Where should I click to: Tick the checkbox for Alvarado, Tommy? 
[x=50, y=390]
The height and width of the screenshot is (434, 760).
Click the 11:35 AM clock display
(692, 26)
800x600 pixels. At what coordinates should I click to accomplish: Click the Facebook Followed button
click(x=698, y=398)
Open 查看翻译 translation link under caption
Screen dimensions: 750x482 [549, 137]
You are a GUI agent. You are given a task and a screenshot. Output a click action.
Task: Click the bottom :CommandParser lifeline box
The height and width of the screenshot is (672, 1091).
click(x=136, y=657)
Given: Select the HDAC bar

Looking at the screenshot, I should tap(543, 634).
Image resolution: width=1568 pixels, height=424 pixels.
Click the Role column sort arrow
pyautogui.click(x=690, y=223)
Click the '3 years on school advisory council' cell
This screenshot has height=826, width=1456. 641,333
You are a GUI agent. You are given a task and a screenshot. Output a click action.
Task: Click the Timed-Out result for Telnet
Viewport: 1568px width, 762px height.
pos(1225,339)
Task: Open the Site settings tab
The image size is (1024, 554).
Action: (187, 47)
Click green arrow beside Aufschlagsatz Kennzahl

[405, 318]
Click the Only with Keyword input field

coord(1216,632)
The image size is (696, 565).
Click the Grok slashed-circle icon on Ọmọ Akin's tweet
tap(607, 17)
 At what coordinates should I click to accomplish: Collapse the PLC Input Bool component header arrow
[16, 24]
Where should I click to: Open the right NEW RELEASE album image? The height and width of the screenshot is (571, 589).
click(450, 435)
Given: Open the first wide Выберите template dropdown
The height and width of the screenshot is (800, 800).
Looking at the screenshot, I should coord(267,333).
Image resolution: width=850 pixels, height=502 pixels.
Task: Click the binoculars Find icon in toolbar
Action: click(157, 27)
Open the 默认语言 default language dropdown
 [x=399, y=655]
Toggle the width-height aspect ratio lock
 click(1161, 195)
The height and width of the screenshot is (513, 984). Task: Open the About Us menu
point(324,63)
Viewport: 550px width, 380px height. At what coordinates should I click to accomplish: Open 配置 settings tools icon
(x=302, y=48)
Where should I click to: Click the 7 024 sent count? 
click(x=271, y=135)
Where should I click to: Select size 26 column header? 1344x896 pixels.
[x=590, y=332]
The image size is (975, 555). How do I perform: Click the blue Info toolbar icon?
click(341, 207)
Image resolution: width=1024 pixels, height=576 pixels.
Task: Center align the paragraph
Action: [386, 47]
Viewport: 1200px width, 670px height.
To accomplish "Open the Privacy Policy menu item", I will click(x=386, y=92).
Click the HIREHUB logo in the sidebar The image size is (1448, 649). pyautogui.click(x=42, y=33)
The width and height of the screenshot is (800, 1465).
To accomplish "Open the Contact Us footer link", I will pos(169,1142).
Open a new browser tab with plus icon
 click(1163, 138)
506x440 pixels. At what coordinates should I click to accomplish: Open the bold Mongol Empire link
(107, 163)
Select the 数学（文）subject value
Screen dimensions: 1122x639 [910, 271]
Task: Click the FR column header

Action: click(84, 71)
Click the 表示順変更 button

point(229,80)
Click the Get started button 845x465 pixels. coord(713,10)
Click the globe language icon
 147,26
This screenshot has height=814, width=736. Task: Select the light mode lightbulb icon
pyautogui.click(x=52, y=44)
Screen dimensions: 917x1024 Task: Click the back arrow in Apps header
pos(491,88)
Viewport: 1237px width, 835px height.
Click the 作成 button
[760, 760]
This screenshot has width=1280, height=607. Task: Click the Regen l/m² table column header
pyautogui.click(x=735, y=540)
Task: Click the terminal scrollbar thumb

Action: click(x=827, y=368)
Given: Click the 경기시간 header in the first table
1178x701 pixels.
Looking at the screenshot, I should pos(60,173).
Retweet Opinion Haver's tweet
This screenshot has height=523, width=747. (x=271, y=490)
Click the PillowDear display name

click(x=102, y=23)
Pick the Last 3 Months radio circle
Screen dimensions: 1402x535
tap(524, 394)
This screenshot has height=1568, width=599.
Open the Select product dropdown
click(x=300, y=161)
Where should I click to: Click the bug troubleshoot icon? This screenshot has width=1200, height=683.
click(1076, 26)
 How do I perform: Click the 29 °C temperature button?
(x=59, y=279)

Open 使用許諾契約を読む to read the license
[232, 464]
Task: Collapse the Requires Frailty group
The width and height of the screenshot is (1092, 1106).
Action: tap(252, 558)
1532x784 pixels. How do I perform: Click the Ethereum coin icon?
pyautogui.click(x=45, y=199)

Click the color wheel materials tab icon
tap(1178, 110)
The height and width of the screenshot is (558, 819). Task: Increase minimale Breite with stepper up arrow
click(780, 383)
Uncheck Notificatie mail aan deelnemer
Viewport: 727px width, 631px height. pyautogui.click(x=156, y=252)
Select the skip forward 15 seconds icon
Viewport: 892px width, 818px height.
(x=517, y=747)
+++
PROBLEM DESCRIPTION: The first line of the listing above through the line containing "Image resolution: width=1568": print exactly that, both ends included.

RESULT OF THIS EXERCISE:
Where should I click to: Tick the checkbox for Alvarado, Tommy? 
[x=50, y=390]
The height and width of the screenshot is (434, 760).
Click the 11:35 AM clock display
(692, 26)
800x600 pixels. At what coordinates should I click to accomplish: Click the Facebook Followed button
click(x=698, y=398)
Open 查看翻译 translation link under caption
Screen dimensions: 750x482 [549, 137]
You are a GUI agent. You are given a task and a screenshot. Output a click action.
Task: Click the bottom :CommandParser lifeline box
The height and width of the screenshot is (672, 1091).
click(x=136, y=657)
Given: Select the HDAC bar

Looking at the screenshot, I should tap(543, 634).
Image resolution: width=1568 pixels, height=424 pixels.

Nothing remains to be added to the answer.